Another great novel that I read most recently was one that I reviewed for the San Francisco Chronicle: The Gin Closet, by Leslie Jamison. This is a novel about a young woman who discovers that she has an aunt she never knew existed, a sort of prodigal daughter who ran away to the desert of Nevada, where she has been living in squalor in a trailer, after working most of her adult life as a prostitute. The setup is extreme, but the characters are heartbreakingly real. Jamison’s novel alternates between the first person voices of the niece and the aunt, very different but equally strong and compelling. Flannery O’Connor famously wrote that the end of a story should be at once surprising and inevitable, and Jamison somehow manages to achieve this neat effect on the sentence level. While I was definitely drawn in by the bigger story, and wanted to find out what was going to happen to these two troubled women, I savored the novel for its sentences and actually read it slowly on purpose, because I didn’t want to miss any luminous moment.

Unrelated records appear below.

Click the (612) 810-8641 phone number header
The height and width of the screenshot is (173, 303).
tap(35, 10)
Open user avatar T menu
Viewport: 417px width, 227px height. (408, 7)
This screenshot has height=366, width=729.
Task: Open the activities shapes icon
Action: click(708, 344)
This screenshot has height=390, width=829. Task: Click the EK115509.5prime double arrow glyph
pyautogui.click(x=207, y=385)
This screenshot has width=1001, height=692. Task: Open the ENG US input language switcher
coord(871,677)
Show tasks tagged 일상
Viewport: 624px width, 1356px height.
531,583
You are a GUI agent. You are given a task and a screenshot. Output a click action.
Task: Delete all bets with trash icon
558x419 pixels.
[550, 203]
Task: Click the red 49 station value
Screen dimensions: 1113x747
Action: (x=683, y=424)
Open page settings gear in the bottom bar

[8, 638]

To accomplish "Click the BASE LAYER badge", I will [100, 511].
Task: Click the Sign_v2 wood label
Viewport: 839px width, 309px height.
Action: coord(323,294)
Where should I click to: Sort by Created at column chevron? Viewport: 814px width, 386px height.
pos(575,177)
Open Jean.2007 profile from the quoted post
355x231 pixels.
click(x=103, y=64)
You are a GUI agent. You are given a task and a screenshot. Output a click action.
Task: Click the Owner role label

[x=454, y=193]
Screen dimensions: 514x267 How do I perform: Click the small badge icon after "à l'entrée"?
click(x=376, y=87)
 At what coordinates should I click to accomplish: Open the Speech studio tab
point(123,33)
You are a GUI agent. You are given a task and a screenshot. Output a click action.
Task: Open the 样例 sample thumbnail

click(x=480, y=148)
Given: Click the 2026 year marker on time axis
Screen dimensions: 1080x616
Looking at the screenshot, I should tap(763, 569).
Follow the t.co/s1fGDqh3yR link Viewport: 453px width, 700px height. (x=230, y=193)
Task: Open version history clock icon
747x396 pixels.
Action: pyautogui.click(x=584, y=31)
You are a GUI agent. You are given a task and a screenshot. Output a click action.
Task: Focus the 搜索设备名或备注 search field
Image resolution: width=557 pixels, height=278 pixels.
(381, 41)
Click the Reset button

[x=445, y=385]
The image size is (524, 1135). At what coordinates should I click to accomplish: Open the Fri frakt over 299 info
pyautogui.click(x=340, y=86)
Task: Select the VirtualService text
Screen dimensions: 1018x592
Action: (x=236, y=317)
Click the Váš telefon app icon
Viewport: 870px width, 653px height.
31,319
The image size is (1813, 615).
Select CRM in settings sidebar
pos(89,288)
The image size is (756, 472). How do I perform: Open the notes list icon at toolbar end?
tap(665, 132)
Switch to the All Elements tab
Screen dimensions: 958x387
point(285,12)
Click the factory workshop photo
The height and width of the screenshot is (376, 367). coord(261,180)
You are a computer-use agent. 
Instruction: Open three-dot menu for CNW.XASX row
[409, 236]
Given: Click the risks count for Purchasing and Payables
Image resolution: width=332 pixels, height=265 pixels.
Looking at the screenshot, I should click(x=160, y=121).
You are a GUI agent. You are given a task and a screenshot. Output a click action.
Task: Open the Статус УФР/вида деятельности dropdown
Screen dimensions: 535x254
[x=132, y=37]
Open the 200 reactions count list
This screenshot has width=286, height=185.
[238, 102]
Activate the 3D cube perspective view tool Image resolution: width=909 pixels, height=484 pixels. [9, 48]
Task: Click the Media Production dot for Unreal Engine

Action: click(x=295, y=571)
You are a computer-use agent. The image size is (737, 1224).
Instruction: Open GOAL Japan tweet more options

I also want to recommend a beautiful and chilling novel called My Abandonment, by Peter Rock. This novel came out in 2008, but it’s one I can’t get out of my head, and I don’t think it got as much attention as it deserves. Rock writes absolutely persuasively from the point of view of a homeless teenaged girl, living with her dad (at least we think he’s her dad) in a park just outside Portland, Oregon. They have been living on the fringes of society and off its dregs for almost as long as she can remember, and they have their systems down in a way that’s fascinating to read about. I love how deeply Rock inhabited this young female character, how well he captured her voice, how he made her extreme circumstances seem almost normal, almost enviable at times, but also how he left murky things murky. Is her father her biological father? Should we root for the girl to get caught by the system the two of them are so hell-bent on avoiding, or should we accept that this life they lead is freer and suits her? This is a spare and economical novel that dramatizes questions of what it means to be “civilized,” and whether someone can or should be allowed to live completely on their own terms. The book doesn’t end the way I expected it to, and yet it’s a perfect ending for this novel, one of the reasons why it continues to haunt me, like an unresolved chord.